2005 Salt Lake City Annual Meeting (October 16–19, 2005)

Paper No. 7
Presentation Time: 3:00 PM


THOMSON, Stuart N., Department of Geology and Geophysics, Yale University, PO Box 208109, New Haven, CT 06520-8109, TOMKIN, Jonathan H., Department of Geology & Geophysics, Louisiana State Univ, Baton Rouge, LA 70803, BRANDON, Mark, Geology & Geophysics, Yale University, New Haven, CT 06520 and REINERS, Peter, Geology and Geophysics, Yale Univ, PO Box 208109, New Haven, CT 06520-8109, stuart.thomson@yale.edu

The remarkable match between the glacial equilibrium line altitude (ELA) and summit elevations in many high latitude orogens has led to the hypothesis that glaciers act as an erosional “buzzsaw”, whereby the high rates of glacial erosion are able to efficiently remove most topography tectonically uplifted through the ELA. Understanding the importance of glacial erosion is complicated by the fact that development of elevated topographies in active orogens requires appreciation of non-linear feedbacks between orogenic wedge mechanics and surface processes. Simple conceptual analysis indicates that the erosional response of an orogen will differ dependent on whether ELA lowering (glacial buzzsaw) due to late Cenozoic climate change is slow and weak, or rapid and strong; and also whether the orogen responds by passive isostatic rebound or active uplift driven by accretion within a critical orogenic wedge. We have made preliminary efforts to augment this analytical model with a more robust coupled geodynamic finite-element model for a generic orogenic wedge, and numeric surface process model incorporating glacial erosion.

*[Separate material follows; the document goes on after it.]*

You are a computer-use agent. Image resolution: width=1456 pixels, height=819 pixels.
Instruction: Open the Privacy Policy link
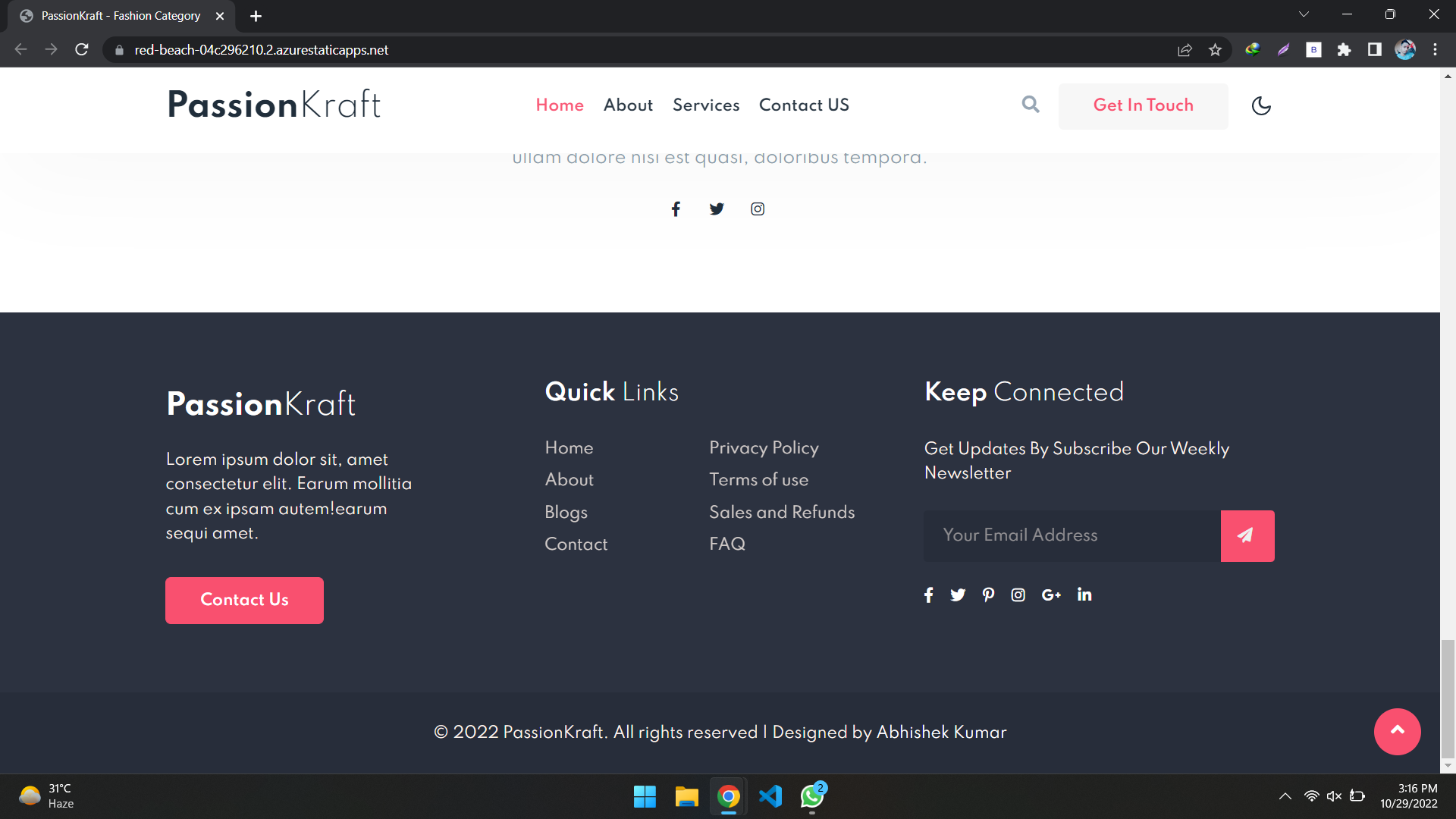[x=763, y=448]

The Patagonian Andes - a high latitude active orogen with a well documented late Cenozoic tectonic, climatic, and glacial history - represent an ideal orogen in which to apply low-temperature thermochronology to test the patterns and magnitudes of erosion predicted by our models. Furthermore, we test to what extent the development and form of the chain has been controlled by glacial erosion. Preliminary data from 47-49°S indicate an erosion rate increase of ~60% following the onset of widespread glaciation in the Patagonian Andes. This is significantly lower than expected for a strong glacial buzzsaw acting on an active critical orogenic wedge (ca. 400%), but higher than predicted for a weak glacial buzzsaw acting on either an active or passive orogen, implying that the onset of ELA lowering caused some erosional response at the centre of the orogen. New data presently being acquired will be able to match more closely the resolution of the numeric model, and hence better ascertain the importance of the glacial buzzsaw in limiting orogen development and its role in the development of the present topography of the Patagonian Andes.